Nilai zakat fitrah dan fidyah tersebut merupakan besaran yang dibayarkan melalui BAZNAS. Ketentuan ini diharapkan dapat menjadi pedoman yang seragam dalam pengelolaan zakat fitrah pada Ramadan 2026. BAZNAS Provinsi, BAZNAS Kabupaten/Kota, serta Lembaga Amil Zakat (LAZ) dapat menggunakan besaran zakat fitrah dan fidyah tersebut sebagai acuan penerimaan di wilayah masing-masing, kata Kiai Noor.
Delapan Golongan Penerima Zakat
Orang yang menerima zakat disebut mustahik, dan terdapat delapan golongan yang berhak menerimanya. Berikut adalah daftar golongan penerima zakat:
- Fakir: Mereka yang hampir tidak memiliki apa-apa sehingga tidak mampu memenuhi kebutuhan pokok hidup.

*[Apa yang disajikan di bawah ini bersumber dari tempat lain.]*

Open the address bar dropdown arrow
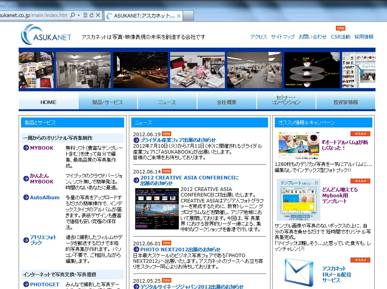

- Miskin: Mereka yang memiliki harta, namun tidak cukup untuk memenuhi kebutuhan dasar kehidupan.
- Amil: Mereka yang mengurus, mengumpulkan dan mendistribusikan zakat.
- Mualaf: Mereka yang baru masuk Islam dan membutuhkan bantuan untuk menguatkan dalam tauhid dan syariah.
- Riqab: Budak atau hamba sahaya yang ingin memerdekakan dirinya.
- Gharimin: Mereka yang berhutang untuk kebutuhan hidup dalam mempertahankan jiwa dan izzahnya.
- Fisabilillah: Mereka yang berjuang di jalan Allah dalam bentuk kegiatan dakwah, jihad dan sebagainya.
- Ibnu Sabil: Mereka yang kehabisan biaya di perjalanan dalam ketaatan kepada Allah.
Dengan memahami batas waktu, besaran, dan golongan penerima zakat, diharapkan umat Muslim dapat melaksanakan kewajiban ini dengan tepat dan bermanfaat bagi masyarakat yang membutuhkan.